Superficially, the Calcutta line looks a lot like the Cortland line. It’s thick, yellow, and, well, braided. But a couple of things differentiate the two. First of all, I wrote in my review that the Cortland line was “kinky”. You couldn’t really get the kinks out even by stretching the line. The Calcutta line seems much suppler and doesn’t kink.
Secondly, The Calcutta line floats. In fact, it floats almost as well as a PVC fly line. This is due to a coating that the company says is applied to add durability and prevent fraying. I don’t know if the fact that the coating makes it float is an unintended consequence or not, but it sure does float well.
The line comes in a variety of diameters, but the one David sent me is 130 lb. test 0.024″ (0.61mm) and that seems to be a good general size for tenkara. And because of its thickness, it’s extremely easy to see on the water.
The line can easily be attached to the lilian with a simple girth-hitch connection.

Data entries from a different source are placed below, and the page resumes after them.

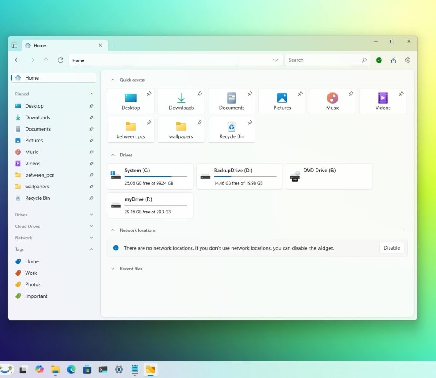Open the Settings gear in the toolbar
The image size is (436, 378).
click(x=407, y=60)
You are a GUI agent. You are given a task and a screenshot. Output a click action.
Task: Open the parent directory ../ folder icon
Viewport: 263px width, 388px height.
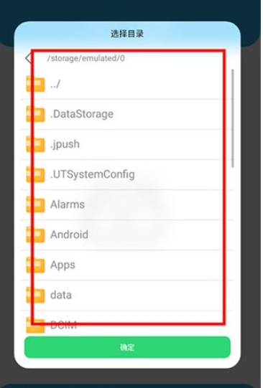point(35,84)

The Calcutta line casts very easily since it’s heavier and thicker than other lines used for tenkara. The extra weight loads the rod more than a traditional furled tenkara line giving good haptic feedback during the cast; however, the added weight means that you can’t keep line off the water the way you can with a fluorocarbon level line. So I think it’s fair to say Calcutta Ultrabraid is more suited to people who like to fish more of a Western style but with a tenkara rod (think Yvon Choinard rather than Masami Sakakibara). Your line will be on the water and you’ll need to make more of a Western 10 O’clock 2 O’clock cast than a traditional tenkara cast.
Overall, this is an interesting material that could have many applications for tenkara. I think it would be a good choice for those who want to fish dry flies, fish in stillwaters, or those who need a line with a little more punch to toss larger streamers.